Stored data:
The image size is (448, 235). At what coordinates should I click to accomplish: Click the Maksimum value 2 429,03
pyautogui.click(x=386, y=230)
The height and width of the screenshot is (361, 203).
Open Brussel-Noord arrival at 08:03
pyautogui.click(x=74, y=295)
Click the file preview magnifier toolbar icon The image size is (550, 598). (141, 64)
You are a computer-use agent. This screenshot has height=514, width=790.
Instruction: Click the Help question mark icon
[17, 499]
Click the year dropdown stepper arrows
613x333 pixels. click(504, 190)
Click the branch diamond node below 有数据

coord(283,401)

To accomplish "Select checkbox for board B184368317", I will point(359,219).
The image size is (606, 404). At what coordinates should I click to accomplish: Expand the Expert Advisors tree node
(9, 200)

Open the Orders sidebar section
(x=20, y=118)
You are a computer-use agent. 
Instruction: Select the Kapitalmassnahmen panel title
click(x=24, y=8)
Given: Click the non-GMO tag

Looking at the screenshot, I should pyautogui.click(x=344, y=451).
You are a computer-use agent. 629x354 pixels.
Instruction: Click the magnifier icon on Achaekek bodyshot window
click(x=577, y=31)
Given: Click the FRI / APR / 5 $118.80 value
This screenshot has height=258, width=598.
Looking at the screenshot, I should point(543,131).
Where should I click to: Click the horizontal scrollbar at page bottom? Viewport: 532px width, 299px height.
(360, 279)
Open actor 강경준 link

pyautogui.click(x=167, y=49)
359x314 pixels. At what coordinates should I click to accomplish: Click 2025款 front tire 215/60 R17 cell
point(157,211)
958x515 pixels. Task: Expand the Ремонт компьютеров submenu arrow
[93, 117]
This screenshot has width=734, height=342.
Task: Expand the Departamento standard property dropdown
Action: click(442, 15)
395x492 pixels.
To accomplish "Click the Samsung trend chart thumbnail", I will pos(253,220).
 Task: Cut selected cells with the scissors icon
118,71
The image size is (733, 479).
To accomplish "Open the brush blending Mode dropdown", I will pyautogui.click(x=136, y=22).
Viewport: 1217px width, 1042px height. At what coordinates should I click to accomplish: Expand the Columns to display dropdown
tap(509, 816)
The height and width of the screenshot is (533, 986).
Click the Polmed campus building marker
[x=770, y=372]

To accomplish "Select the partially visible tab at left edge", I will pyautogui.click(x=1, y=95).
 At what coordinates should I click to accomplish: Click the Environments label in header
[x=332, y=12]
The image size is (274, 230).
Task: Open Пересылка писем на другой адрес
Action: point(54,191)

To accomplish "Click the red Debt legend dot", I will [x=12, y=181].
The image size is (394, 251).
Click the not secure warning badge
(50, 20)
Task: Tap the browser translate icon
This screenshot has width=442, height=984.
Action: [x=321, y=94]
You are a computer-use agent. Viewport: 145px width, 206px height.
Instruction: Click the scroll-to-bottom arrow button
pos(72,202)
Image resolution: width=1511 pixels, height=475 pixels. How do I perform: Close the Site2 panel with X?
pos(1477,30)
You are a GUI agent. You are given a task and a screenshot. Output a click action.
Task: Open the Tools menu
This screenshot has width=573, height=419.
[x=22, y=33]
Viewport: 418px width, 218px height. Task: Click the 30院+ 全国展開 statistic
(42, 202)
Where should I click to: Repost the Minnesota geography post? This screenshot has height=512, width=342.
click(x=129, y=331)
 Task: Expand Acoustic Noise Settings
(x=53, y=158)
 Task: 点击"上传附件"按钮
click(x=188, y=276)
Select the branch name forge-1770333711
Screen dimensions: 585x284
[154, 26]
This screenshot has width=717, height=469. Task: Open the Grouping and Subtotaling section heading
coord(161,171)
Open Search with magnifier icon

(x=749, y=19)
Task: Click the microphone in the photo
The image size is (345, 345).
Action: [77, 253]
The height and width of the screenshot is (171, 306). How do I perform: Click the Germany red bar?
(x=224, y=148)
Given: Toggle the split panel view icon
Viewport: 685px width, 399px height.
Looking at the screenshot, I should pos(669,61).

● **TASK INSTRUCTIONS**: Set down the records again verbatim, so that each word stays as it is.

● **WRITTEN REPLY**:
The image size is (448, 235). At what coordinates should I click to accomplish: Click the Maksimum value 2 429,03
pyautogui.click(x=386, y=230)
The height and width of the screenshot is (361, 203).
Open Brussel-Noord arrival at 08:03
pyautogui.click(x=74, y=295)
Click the file preview magnifier toolbar icon The image size is (550, 598). (141, 64)
You are a computer-use agent. This screenshot has height=514, width=790.
Instruction: Click the Help question mark icon
[17, 499]
Click the year dropdown stepper arrows
613x333 pixels. click(504, 190)
Click the branch diamond node below 有数据

coord(283,401)

To accomplish "Select checkbox for board B184368317", I will point(359,219).
The image size is (606, 404). At what coordinates should I click to accomplish: Expand the Expert Advisors tree node
(9, 200)

Open the Orders sidebar section
(x=20, y=118)
You are a computer-use agent. 
Instruction: Select the Kapitalmassnahmen panel title
click(x=24, y=8)
Given: Click the non-GMO tag

Looking at the screenshot, I should pyautogui.click(x=344, y=451).
You are a computer-use agent. 629x354 pixels.
Instruction: Click the magnifier icon on Achaekek bodyshot window
click(x=577, y=31)
Given: Click the FRI / APR / 5 $118.80 value
This screenshot has height=258, width=598.
Looking at the screenshot, I should point(543,131).
Where should I click to: Click the horizontal scrollbar at page bottom? Viewport: 532px width, 299px height.
(360, 279)
Open actor 강경준 link

pyautogui.click(x=167, y=49)
359x314 pixels. At what coordinates should I click to accomplish: Click 2025款 front tire 215/60 R17 cell
point(157,211)
958x515 pixels. Task: Expand the Ремонт компьютеров submenu arrow
[93, 117]
This screenshot has width=734, height=342.
Task: Expand the Departamento standard property dropdown
Action: click(442, 15)
395x492 pixels.
To accomplish "Click the Samsung trend chart thumbnail", I will pos(253,220).
 Task: Cut selected cells with the scissors icon
118,71
The image size is (733, 479).
To accomplish "Open the brush blending Mode dropdown", I will pyautogui.click(x=136, y=22).
Viewport: 1217px width, 1042px height. At what coordinates should I click to accomplish: Expand the Columns to display dropdown
tap(509, 816)
The height and width of the screenshot is (533, 986).
Click the Polmed campus building marker
[x=770, y=372]

To accomplish "Select the partially visible tab at left edge", I will pyautogui.click(x=1, y=95).
 At what coordinates should I click to accomplish: Click the Environments label in header
[x=332, y=12]
The image size is (274, 230).
Task: Open Пересылка писем на другой адрес
Action: point(54,191)

To accomplish "Click the red Debt legend dot", I will [x=12, y=181].
The image size is (394, 251).
Click the not secure warning badge
(50, 20)
Task: Tap the browser translate icon
This screenshot has width=442, height=984.
Action: [x=321, y=94]
You are a computer-use agent. Viewport: 145px width, 206px height.
Instruction: Click the scroll-to-bottom arrow button
pos(72,202)
Image resolution: width=1511 pixels, height=475 pixels. How do I perform: Close the Site2 panel with X?
pos(1477,30)
You are a GUI agent. You are given a task and a screenshot. Output a click action.
Task: Open the Tools menu
This screenshot has width=573, height=419.
[x=22, y=33]
Viewport: 418px width, 218px height. Task: Click the 30院+ 全国展開 statistic
(42, 202)
Where should I click to: Repost the Minnesota geography post? This screenshot has height=512, width=342.
click(x=129, y=331)
 Task: Expand Acoustic Noise Settings
(x=53, y=158)
 Task: 点击"上传附件"按钮
click(x=188, y=276)
Select the branch name forge-1770333711
Screen dimensions: 585x284
[154, 26]
This screenshot has width=717, height=469. Task: Open the Grouping and Subtotaling section heading
coord(161,171)
Open Search with magnifier icon

(x=749, y=19)
Task: Click the microphone in the photo
The image size is (345, 345).
Action: [77, 253]
The height and width of the screenshot is (171, 306). How do I perform: Click the Germany red bar?
(x=224, y=148)
Given: Toggle the split panel view icon
Viewport: 685px width, 399px height.
Looking at the screenshot, I should pos(669,61).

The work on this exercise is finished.